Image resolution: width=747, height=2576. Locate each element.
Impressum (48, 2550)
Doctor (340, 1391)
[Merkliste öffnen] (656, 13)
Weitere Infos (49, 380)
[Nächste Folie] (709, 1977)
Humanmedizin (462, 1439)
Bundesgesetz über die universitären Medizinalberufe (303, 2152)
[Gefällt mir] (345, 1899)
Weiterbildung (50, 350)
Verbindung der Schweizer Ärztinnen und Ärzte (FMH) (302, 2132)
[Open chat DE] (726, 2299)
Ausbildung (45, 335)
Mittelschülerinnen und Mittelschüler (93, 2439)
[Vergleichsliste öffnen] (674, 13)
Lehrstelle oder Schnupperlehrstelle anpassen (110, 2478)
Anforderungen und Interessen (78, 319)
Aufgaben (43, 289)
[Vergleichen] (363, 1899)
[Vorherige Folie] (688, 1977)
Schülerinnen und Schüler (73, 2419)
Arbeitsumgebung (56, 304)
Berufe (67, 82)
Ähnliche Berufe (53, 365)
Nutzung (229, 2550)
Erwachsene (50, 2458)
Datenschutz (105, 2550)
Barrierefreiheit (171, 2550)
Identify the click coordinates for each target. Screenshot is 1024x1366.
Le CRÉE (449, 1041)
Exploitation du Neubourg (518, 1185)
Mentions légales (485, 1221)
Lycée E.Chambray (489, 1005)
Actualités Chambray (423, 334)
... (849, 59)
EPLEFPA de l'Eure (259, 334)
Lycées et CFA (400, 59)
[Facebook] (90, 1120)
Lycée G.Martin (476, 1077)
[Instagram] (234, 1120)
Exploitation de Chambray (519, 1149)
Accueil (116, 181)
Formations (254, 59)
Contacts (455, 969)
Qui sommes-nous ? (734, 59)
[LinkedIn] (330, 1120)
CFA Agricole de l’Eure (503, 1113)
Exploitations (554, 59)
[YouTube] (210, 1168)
========================================================================
EXERCISE | The listing above is to be reproduced without a single change.

RESULT FOR THIS TASK |
Image resolution: width=747, height=2576. Locate each element.
Impressum (48, 2550)
Doctor (340, 1391)
[Merkliste öffnen] (656, 13)
Weitere Infos (49, 380)
[Nächste Folie] (709, 1977)
Humanmedizin (462, 1439)
Bundesgesetz über die universitären Medizinalberufe (303, 2152)
[Gefällt mir] (345, 1899)
Weiterbildung (50, 350)
Verbindung der Schweizer Ärztinnen und Ärzte (FMH) (302, 2132)
[Open chat DE] (726, 2299)
Ausbildung (45, 335)
Mittelschülerinnen und Mittelschüler (93, 2439)
[Vergleichsliste öffnen] (674, 13)
Lehrstelle oder Schnupperlehrstelle anpassen (110, 2478)
Anforderungen und Interessen (78, 319)
Aufgaben (43, 289)
[Vergleichen] (363, 1899)
[Vorherige Folie] (688, 1977)
Schülerinnen und Schüler (73, 2419)
Arbeitsumgebung (56, 304)
Berufe (67, 82)
Ähnliche Berufe (53, 365)
Nutzung (229, 2550)
Erwachsene (50, 2458)
Datenschutz (105, 2550)
Barrierefreiheit (171, 2550)
Identify the click coordinates for each target. Screenshot is 1024x1366.
Le CRÉE (449, 1041)
Exploitation du Neubourg (518, 1185)
Mentions légales (485, 1221)
Lycée E.Chambray (489, 1005)
Actualités Chambray (423, 334)
... (849, 59)
EPLEFPA de l'Eure (259, 334)
Lycées et CFA (400, 59)
[Facebook] (90, 1120)
Lycée G.Martin (476, 1077)
[Instagram] (234, 1120)
Exploitation de Chambray (519, 1149)
Accueil (116, 181)
Formations (254, 59)
Contacts (455, 969)
Qui sommes-nous ? (734, 59)
[LinkedIn] (330, 1120)
CFA Agricole de l’Eure (503, 1113)
Exploitations (554, 59)
[YouTube] (210, 1168)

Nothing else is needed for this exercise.